=== Begin Enclosure ===

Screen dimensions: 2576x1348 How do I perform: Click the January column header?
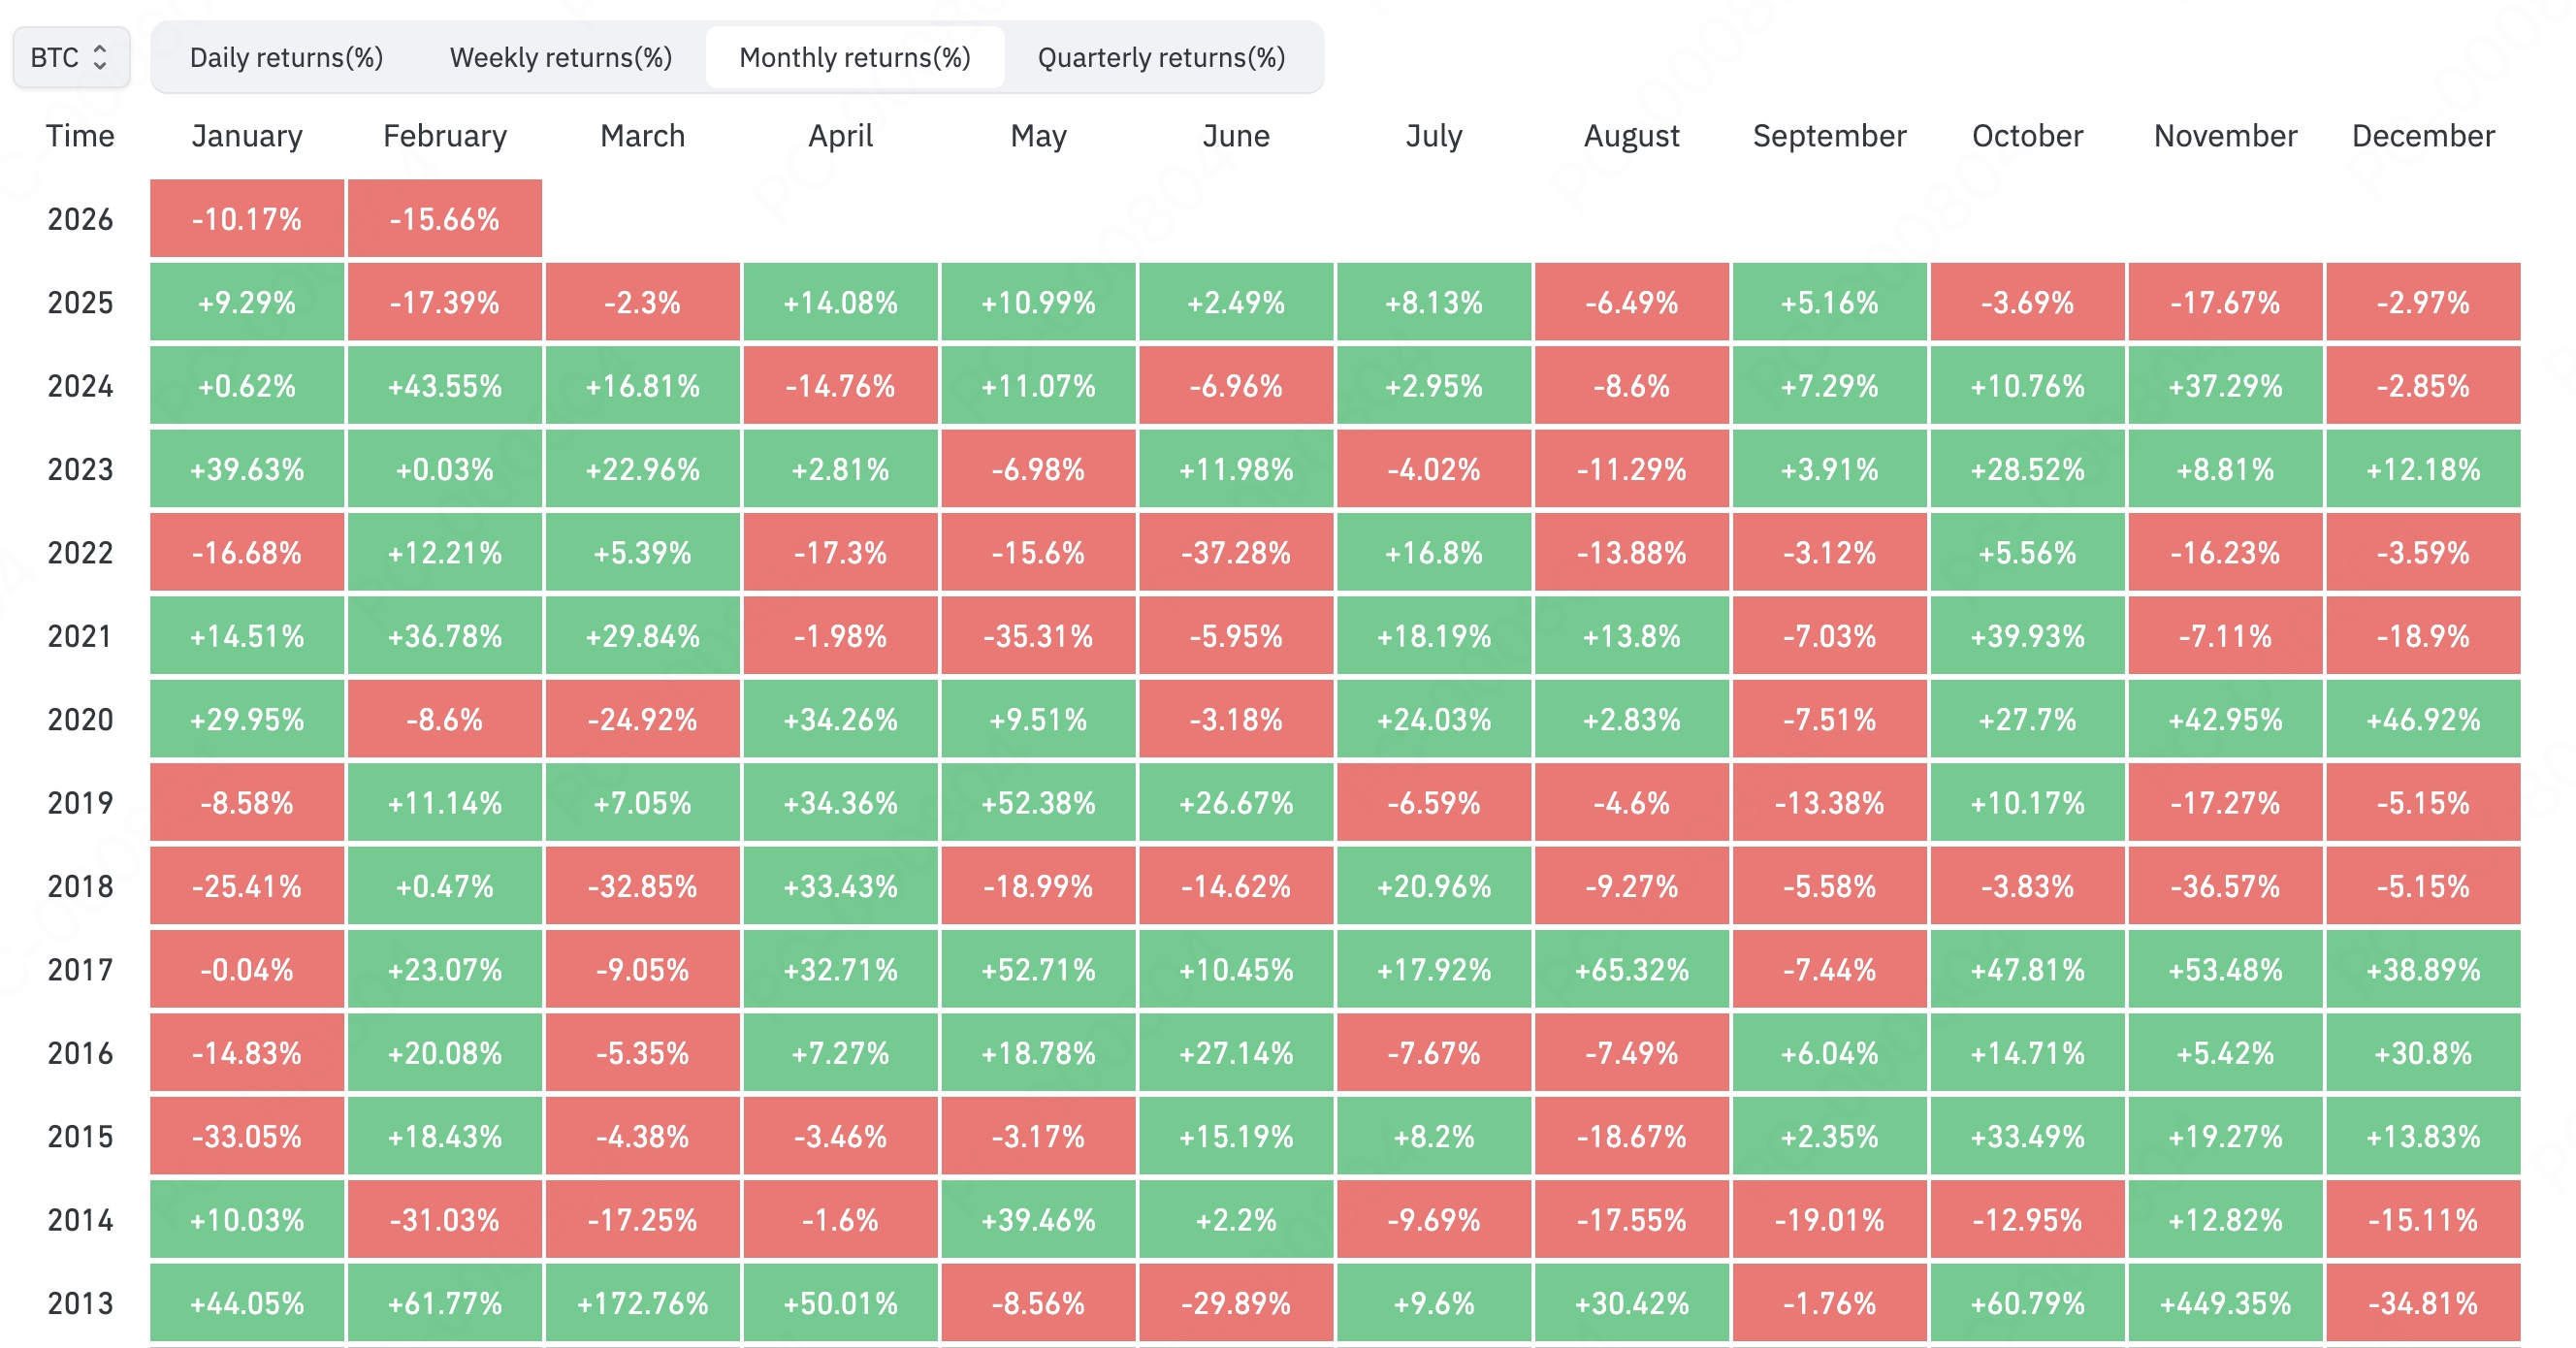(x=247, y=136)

=== End Enclosure ===
=== Begin Enclosure ===

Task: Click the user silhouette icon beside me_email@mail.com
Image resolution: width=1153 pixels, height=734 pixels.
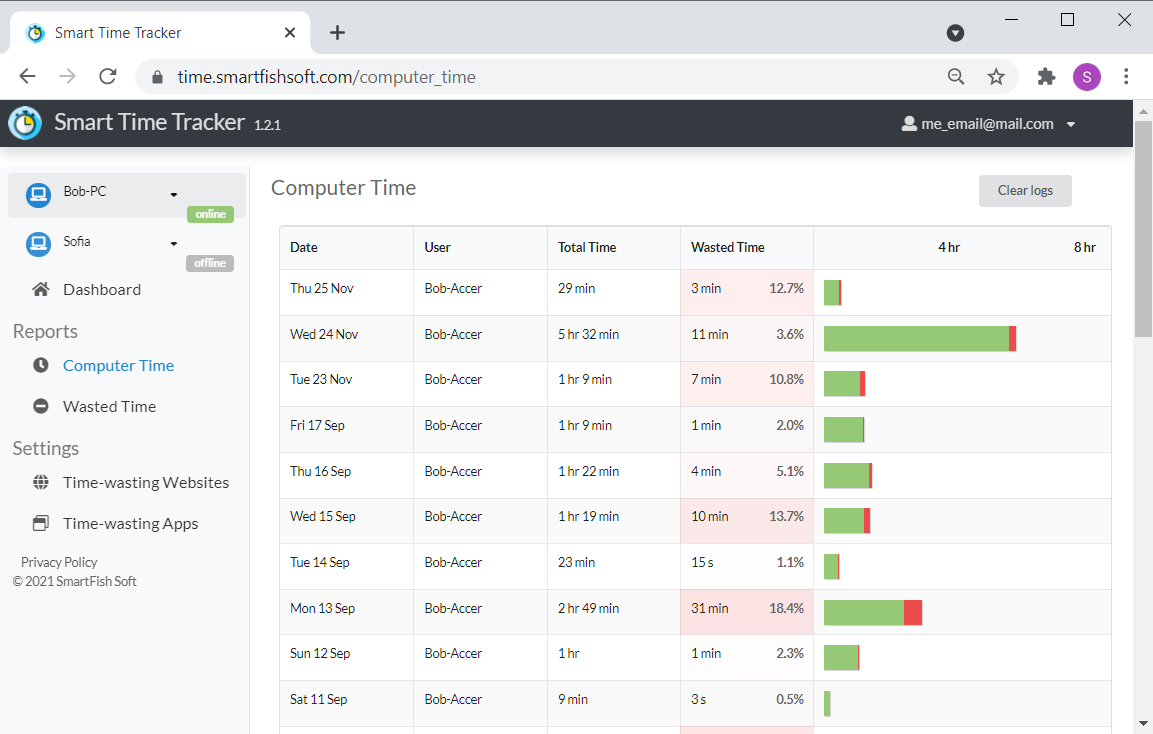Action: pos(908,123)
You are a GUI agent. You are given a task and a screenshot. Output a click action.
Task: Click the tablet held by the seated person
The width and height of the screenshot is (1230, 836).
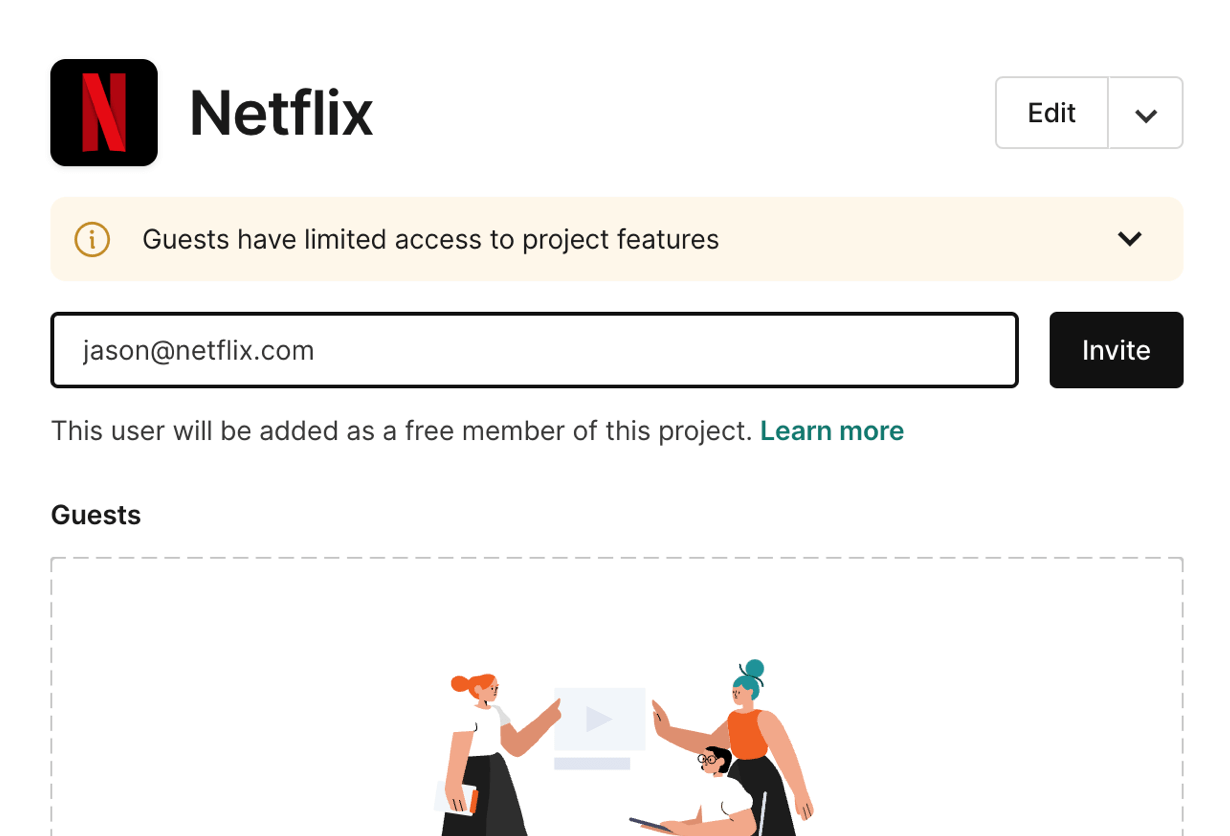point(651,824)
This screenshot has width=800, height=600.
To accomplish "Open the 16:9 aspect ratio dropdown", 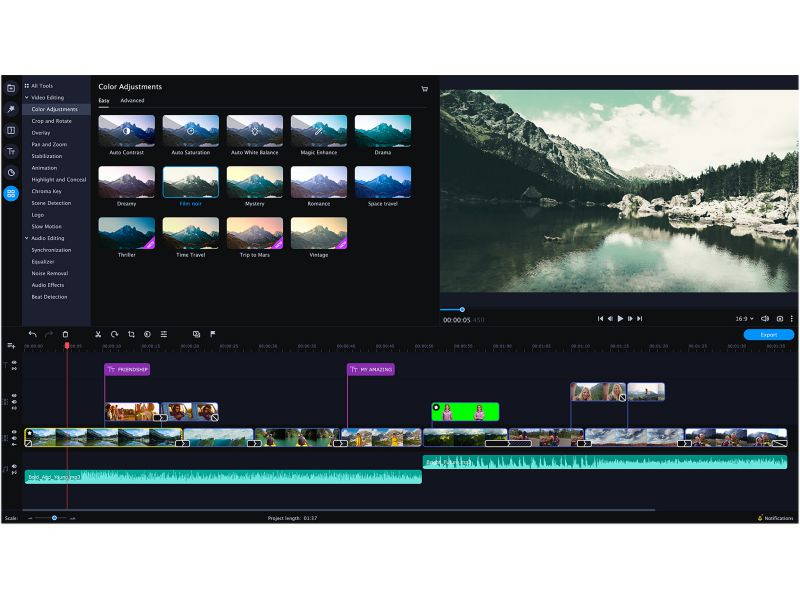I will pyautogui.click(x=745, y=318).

=== End Enclosure ===

Between and including the line with "Image resolution: width=1153" and the line with "Task: Click the tablet", repeat every line exactly as it appears above, with pictures left out.

## TASK RESPONSE:
Image resolution: width=1153 pixels, height=734 pixels.
Action: pos(908,123)
You are a GUI agent. You are given a task and a screenshot. Output a click action.
Task: Click the tablet held by the seated person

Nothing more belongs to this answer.